From Mexico City, he requested a transfer to the Sierra Gorda Indian Mission. He spent nine years there, learning the language of the Pame Indians, and translating the Catechism into their language. He was soon recalled to Mexico City and gained fame as being the most fervent and most effective preacher, because he would do anything in order to get people to repent.

In 1769 Bl. Junipero accompanied Governor Gaspar de Portola to Nueva California. The expedition landed in San Diego, where Bl. Serra founded Mission San Diego de Alcala, the first of  21 California missions. After founding Mission San Carlos Borromeo de Carmelo in Montery, Bl. Junipero relocated his headquarters to Carmel. Each of the California missions is located within one day’s walk of each other.

His beatification was been delayed for many years as some thought his treatment of the Indians was not fair, or that the peoples under his care were exploited. One only has to look at the history of those times to see problems everywhere, much not of the saint's making. He actually pressed for laws to protect the Natives from the abuses of the military. 
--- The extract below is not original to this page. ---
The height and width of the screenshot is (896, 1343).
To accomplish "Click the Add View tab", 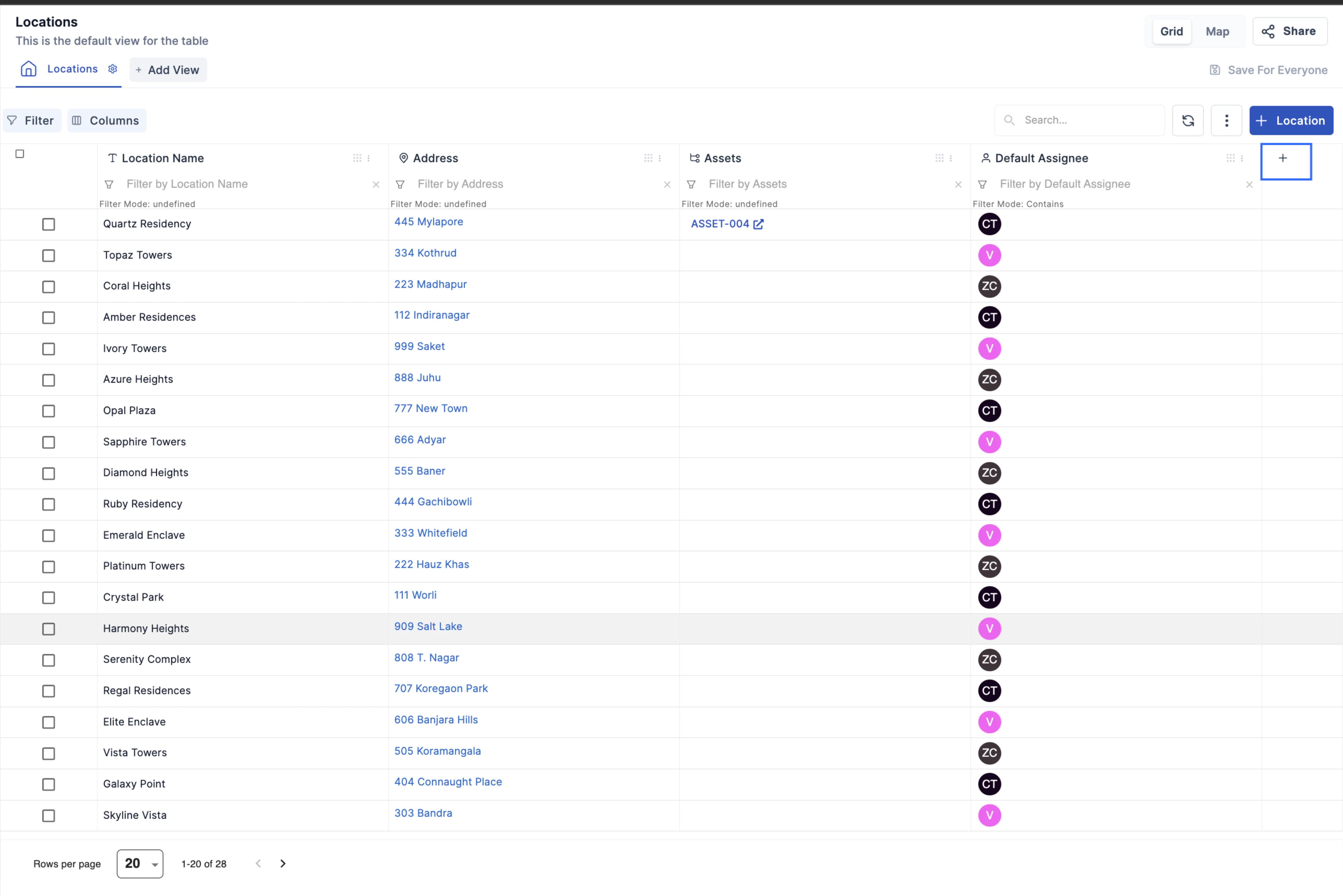I will pos(168,70).
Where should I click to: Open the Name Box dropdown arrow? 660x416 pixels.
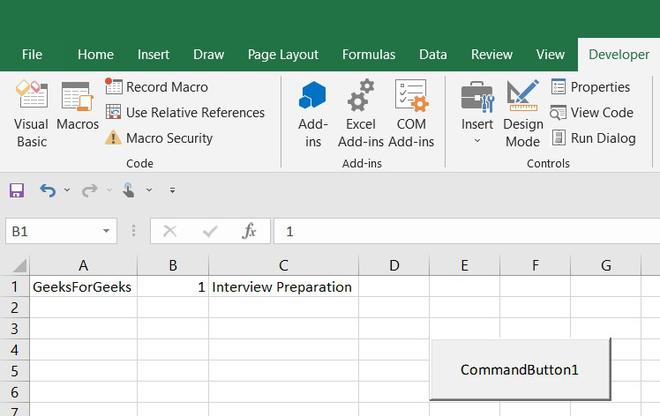pyautogui.click(x=106, y=231)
In a letter he wrote on 24th August, 1774, Bl.Serra explained that: "Every day Indians are coming in from distant homes in the Sierra... They tell the padres they would like them to come to their territory. They see our church which stands before their eyes so neatly; they see the milpas with corn which are pretty to behold; they see so many children as well as people like themselves going about clothed who sing and eat well and work." Serra wrote that he was especially pleased with the impact the missionaries were having on the children: "The spectacle of seeing about a hundred young children of about the same age praying and answering individually all the questions asked on Christian doctrine, hearing them sing, seeing them going about clothed in cotton and woolen garments, playing happily and who deal with the padres so intimately as if they had always known them."

Chart showing success at Mission San Francisco
Bl. Serra encouraged the Spanish sailors and soldiers to marry local women. He wrote that three of them had done so and that three others were considering the prospect. If they colonized the area, they received two years' pay and food rations for five years for themselves and their families. Bl. Serra believed that unless colonists began to live permanently near the mission, the missions would never become formal settlements.
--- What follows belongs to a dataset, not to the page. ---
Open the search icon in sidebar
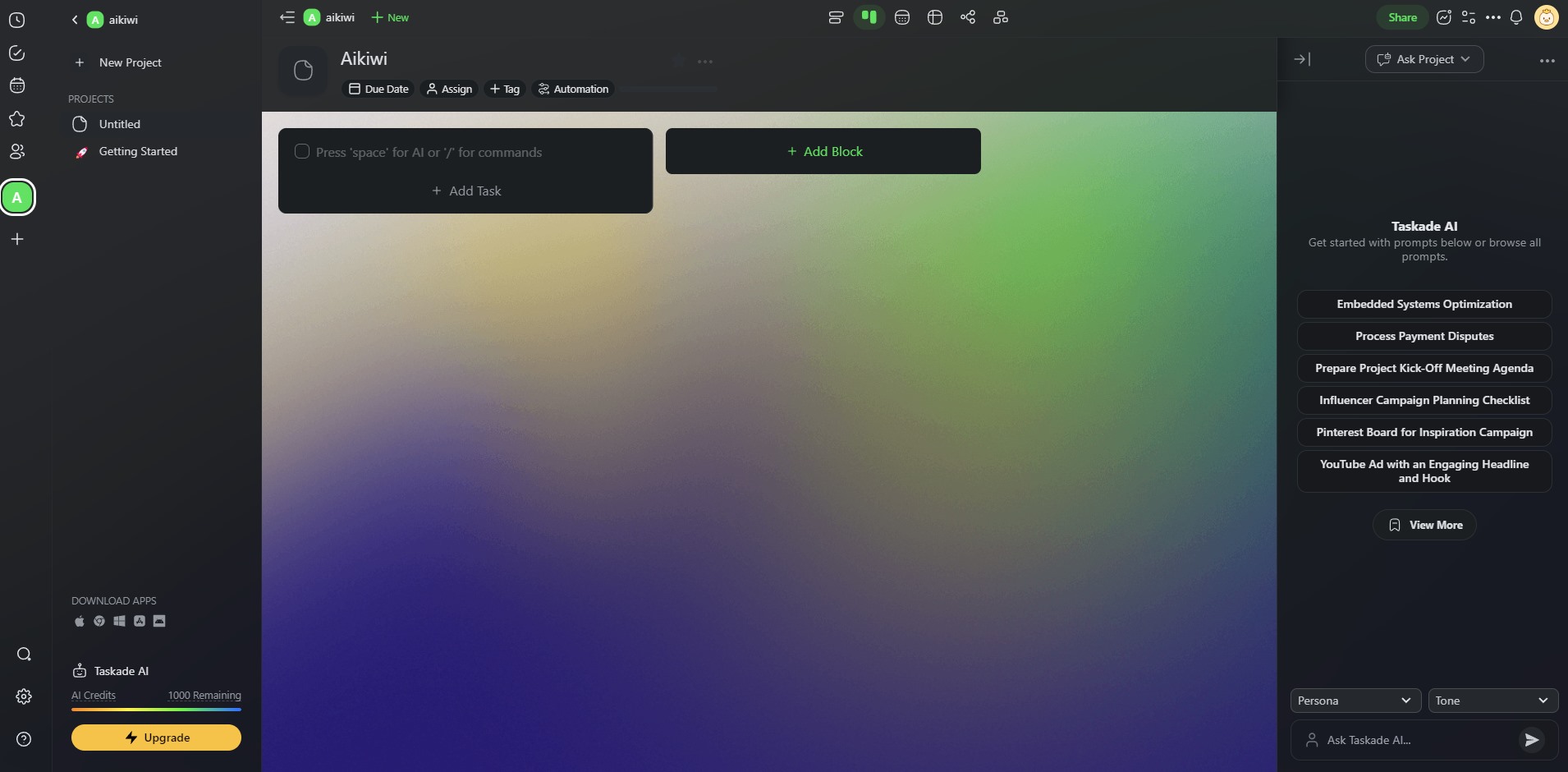 (x=24, y=654)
Around 1778, Bl. Serra was given dispensation to give the sacrament of Confirmation. He went around confirming people for a year until Felipe de Neve told him to stop until he could present a Papal Brief.
Bl. Junipero waited for two years, until the Viceroy Majorga gave instructions to the effect that the saint was within his rights. Over the next three years, he traveled from San Francisco to San Diego, over 600 miles, and confirmed 5,309 people.

During the American Revolutionary War, Bl. Junipero took up a collection from his mission parishes throughout California. The total money collected amounted to about $137 ( not a small sum in those days) and the money was sent to General George Washington

On August 28, 1784, at the age of 70, Bl. Junípero Serra died at Mission San Carlos Borromeo. He is buried there under the sanctuary floor. He was beatified by Pope John Paul II on September 25th 1988.

The chapel at Mission San Juan Capistrano, built in 1782, is thought to be the oldest standing building in California. Known as "Father Serra's Church," it has the distinction of being the only remaining church in which Father Serra is known to have celebrated the rites of the Roman Catholic Church (he presided over the confirmations of 213 people on October 12 and October 13, 1783).  This mission is also the closest to where I grew up so we visited frequently. When I was in High School a "great date"  was a ride through the country and a picnic at one of the Missions, Santa Barbara and Santa Inez being favorites.

San Juan Capistrano
Statue at Capistrano

A statue of Friar Junípero Serra is one of two statues representing the state of California in the National Statuary Hall Collection in the United States Capitol. The statue, sculpted by Ettore Cadorin, depicts Serra holding a cross and looking skyward.